Wednesday, September 21, 2011

Evil Laughter

Evil Laughter. It’s a perversion of the real thing.

I attended a recent production of Porgy and Bess and was struck by how often I heard evil laughter. Over and over again, someone laughing at someone else’s pain. Even the honorable Porgy laughed when he killed a man, amazed at his own success eliminating a piece of evil in the world. Though perhaps that was a bit of nervous laughter.

Sportin’ Life, the pimp and lowest of the low, laughed the most. Crown too, the 2nd most evil character in this community of African Americans in the South in the early 1900’s. They did it every time they succeeded in overpowering another.

It was fitting that the pimp, the one with a twisted association with sex, would also have a twisted association with joy and laughter.

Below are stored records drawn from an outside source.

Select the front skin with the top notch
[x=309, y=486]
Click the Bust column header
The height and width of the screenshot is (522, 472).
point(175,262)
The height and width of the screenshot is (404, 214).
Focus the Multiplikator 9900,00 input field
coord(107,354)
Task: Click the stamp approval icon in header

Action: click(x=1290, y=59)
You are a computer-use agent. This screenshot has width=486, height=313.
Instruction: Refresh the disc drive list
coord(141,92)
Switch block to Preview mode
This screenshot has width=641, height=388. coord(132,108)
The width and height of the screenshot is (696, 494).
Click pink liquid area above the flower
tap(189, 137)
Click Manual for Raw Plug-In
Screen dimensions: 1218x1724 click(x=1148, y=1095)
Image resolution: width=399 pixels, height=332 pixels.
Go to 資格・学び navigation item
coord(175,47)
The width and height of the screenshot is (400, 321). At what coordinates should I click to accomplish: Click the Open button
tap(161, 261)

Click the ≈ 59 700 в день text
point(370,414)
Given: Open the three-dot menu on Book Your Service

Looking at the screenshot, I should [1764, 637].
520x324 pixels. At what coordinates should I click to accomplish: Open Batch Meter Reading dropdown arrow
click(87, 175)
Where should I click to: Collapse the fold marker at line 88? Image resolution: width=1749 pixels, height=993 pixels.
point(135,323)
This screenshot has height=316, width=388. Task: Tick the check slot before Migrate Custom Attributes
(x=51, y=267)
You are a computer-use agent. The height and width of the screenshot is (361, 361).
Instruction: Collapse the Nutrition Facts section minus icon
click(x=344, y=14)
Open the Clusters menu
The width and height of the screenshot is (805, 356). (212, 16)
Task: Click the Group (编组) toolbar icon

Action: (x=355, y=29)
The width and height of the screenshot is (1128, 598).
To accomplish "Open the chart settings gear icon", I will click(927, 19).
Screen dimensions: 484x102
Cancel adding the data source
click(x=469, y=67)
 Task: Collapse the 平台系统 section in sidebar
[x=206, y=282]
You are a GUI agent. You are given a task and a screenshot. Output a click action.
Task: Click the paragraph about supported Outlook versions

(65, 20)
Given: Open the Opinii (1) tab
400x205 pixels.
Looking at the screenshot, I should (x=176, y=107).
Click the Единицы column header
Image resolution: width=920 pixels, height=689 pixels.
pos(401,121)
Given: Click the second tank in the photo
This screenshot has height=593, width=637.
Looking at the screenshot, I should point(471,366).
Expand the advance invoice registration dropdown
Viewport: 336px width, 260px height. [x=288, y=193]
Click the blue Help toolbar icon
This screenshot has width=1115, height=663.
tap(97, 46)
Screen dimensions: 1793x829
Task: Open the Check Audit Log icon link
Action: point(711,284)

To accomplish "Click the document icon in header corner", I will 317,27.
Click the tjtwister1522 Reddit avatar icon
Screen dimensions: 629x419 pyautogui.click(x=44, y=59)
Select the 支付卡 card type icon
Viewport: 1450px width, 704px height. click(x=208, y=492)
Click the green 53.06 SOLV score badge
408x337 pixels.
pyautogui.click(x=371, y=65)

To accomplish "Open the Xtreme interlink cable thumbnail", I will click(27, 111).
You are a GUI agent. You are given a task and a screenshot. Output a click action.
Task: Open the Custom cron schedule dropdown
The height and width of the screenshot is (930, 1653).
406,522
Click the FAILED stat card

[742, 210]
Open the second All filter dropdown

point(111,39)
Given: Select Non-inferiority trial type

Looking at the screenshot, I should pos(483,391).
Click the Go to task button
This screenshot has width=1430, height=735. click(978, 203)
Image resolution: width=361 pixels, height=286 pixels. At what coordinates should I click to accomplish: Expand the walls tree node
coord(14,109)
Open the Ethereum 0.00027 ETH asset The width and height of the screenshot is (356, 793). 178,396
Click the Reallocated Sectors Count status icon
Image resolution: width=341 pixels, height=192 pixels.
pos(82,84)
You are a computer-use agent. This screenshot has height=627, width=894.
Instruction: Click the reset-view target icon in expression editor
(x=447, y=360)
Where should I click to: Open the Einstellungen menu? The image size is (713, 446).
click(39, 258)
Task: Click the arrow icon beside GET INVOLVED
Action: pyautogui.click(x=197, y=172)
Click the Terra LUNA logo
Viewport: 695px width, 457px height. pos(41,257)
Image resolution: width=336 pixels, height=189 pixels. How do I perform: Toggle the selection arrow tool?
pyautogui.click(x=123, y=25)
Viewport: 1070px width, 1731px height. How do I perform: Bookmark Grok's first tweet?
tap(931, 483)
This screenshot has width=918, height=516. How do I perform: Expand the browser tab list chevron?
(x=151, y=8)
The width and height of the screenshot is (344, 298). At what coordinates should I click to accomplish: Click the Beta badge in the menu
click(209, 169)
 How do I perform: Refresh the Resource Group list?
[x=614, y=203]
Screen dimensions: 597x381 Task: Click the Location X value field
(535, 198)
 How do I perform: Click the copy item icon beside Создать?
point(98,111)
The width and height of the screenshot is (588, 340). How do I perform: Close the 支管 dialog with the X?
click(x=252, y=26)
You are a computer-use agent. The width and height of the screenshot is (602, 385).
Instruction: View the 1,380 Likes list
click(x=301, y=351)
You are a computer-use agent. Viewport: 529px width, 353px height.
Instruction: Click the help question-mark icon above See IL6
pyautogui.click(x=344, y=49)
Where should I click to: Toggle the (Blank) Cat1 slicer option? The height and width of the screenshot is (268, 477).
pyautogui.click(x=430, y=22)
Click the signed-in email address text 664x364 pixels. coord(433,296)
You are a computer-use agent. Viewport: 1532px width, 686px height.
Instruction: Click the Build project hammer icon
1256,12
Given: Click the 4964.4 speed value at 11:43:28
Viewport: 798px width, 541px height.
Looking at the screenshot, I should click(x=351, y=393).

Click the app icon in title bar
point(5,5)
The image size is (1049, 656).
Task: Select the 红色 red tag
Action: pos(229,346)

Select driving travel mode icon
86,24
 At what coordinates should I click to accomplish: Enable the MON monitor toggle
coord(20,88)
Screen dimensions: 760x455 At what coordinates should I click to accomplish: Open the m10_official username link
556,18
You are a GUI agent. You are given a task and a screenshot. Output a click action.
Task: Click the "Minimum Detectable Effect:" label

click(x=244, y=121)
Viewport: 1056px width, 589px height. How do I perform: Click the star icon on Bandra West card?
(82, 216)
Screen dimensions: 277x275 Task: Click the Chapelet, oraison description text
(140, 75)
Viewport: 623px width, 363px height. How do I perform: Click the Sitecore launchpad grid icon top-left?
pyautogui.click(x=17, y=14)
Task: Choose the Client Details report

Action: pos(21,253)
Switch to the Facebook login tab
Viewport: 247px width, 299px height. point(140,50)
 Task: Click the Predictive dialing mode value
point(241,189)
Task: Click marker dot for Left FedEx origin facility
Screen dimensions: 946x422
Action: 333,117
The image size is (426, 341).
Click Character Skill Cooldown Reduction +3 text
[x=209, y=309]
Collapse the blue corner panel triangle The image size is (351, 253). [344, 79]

Laughter can swing both ways. When someone is lost, their laughter and subsequently their joy, comes from hurting another. Beware when you hear it for this is a very disconnected human being.

Dark humor is just another form of evil laughter. We see it in comedy all the time. But that doesn’t make it any less alarming.

Laughter is an expression of love. If you are laughing at something dark, you’ve gotten it twisted.

Sometimes it might come out when there’s pent-up rage. Evil laughter is a passive aggressive way to express anger. “It’s just a joke.” Hidden cruelty.

The ridicule usually comes from unresolved pain. No doubt from someone having been ridiculed in their past. How can he pass it on to you? He can try to do it with evil, misplaced laughter.

Laughter belongs in a place of wholeness for it is a connection to our deepest selves.

Evil laughter is a pitiful expression of a lost human being.

In entertainment, it’s always the villain who laughs the evil laugh.